I have just had a really awful contact weekend and could use the advice of stepmums on here. I know I need to talk to my DH about it but he will kick off, I'm hoping you can help me approach the topic please.
SD is 11 and DS is 5. All SD does is get on at DS. She constantly whinges to him about the way he eats, sits, breathes, if he touches the cat and on and on. If we play a board game, it descends into chaos with her literally shouting at him if he wins or makes a good move. DS is quite sensitive (perhaps too sensitive) and it really bewilders him.
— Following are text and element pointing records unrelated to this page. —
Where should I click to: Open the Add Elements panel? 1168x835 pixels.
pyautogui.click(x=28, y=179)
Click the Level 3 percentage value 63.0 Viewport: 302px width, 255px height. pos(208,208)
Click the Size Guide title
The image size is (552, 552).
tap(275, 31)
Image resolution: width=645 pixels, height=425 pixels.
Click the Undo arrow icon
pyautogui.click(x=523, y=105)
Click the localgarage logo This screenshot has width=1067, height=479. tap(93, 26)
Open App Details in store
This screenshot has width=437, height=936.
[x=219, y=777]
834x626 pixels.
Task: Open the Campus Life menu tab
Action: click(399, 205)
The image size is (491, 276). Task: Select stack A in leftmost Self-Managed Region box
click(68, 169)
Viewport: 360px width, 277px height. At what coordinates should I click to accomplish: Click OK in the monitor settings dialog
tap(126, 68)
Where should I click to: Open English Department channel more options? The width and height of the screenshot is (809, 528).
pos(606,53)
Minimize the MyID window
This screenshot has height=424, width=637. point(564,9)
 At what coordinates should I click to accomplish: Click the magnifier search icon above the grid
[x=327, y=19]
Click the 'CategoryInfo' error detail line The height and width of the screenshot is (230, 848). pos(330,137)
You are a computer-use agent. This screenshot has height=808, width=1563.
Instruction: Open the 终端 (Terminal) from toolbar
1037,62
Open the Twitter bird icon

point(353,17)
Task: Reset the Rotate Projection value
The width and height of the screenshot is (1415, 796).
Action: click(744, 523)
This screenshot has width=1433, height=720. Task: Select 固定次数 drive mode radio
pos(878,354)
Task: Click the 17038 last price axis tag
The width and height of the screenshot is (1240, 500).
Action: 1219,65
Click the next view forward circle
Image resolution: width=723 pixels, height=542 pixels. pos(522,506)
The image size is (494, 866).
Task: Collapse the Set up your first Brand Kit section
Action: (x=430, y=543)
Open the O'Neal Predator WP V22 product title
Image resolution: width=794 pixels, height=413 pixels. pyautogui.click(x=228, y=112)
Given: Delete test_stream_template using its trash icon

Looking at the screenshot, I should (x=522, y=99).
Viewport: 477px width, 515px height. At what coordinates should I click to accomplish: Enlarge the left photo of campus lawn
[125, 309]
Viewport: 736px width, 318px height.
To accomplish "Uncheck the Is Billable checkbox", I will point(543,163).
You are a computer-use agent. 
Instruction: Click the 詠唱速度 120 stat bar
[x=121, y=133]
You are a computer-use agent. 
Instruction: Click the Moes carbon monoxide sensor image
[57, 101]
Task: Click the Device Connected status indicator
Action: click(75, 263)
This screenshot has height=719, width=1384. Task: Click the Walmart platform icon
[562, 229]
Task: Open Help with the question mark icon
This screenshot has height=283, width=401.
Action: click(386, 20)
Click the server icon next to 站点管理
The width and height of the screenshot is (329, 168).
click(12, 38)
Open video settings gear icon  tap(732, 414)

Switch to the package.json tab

Yesterday we were playing a game and after a couple of rounds DS has had enough. I offered to play a little more with her and so did DH but she rounded on DS and it was "why do we always have to do what HE wants to do?!" and all kinds of things along those lines. This is untrue, DH and I are aware of the age difference and try to plan activities around both. DH picks SD up alone and does most of the day just the two of them then coming back for tea. I do the same with DS. We do get together on occasion but not for a while.
DS and I went upstairs out of the way when she had finished her rant last night and as I was walking up the stairs I said to DS "we can play a few games and then its bedtime" and I heard her say "thank god". DS didn't hear thankfully as he would have been gutted but I heard and I didn't like it.
We had this trouble a while back which resulted in DS and I spending most of the time upstairs and him refusing to go downstairs. Then covid hit, she didn't come for a while and the comments stopped but its back now with a vengence.
All DH does is say "hey" or "come on" or, occasionally, "hes only little" but I don't think that is enough when she lays into him like last night. I know I need to speak to him about this. It is unacceptable. But he doesn't take well to situations involving SD. He is HIGHLY sensitive about this so I am expecting to be screamed at, him threaten to pack his bags, him storm out etc. I am dreading it so please any tips will be massively appreciated.